Records from a data collection
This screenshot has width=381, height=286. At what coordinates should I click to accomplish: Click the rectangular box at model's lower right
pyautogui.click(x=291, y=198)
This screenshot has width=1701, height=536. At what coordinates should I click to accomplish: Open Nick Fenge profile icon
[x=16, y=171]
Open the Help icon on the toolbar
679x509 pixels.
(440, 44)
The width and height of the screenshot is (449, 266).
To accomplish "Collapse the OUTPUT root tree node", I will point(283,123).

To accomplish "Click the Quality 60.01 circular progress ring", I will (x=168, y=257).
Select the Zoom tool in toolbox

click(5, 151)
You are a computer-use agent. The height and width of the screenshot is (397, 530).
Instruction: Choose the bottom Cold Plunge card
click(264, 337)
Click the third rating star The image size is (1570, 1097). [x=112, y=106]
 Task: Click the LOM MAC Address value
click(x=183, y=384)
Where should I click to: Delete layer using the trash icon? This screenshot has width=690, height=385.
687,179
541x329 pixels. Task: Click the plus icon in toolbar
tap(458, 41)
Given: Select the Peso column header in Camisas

### [Exercise brief]
Exactly and only the lines from the line containing "Task: Click the LOM MAC Address value" through the last line of the entries should be copied, both ends included.

### [Result of this exercise]
 Task: Click the LOM MAC Address value
click(x=183, y=384)
Where should I click to: Delete layer using the trash icon? This screenshot has width=690, height=385.
687,179
541x329 pixels. Task: Click the plus icon in toolbar
tap(458, 41)
Given: Select the Peso column header in Camisas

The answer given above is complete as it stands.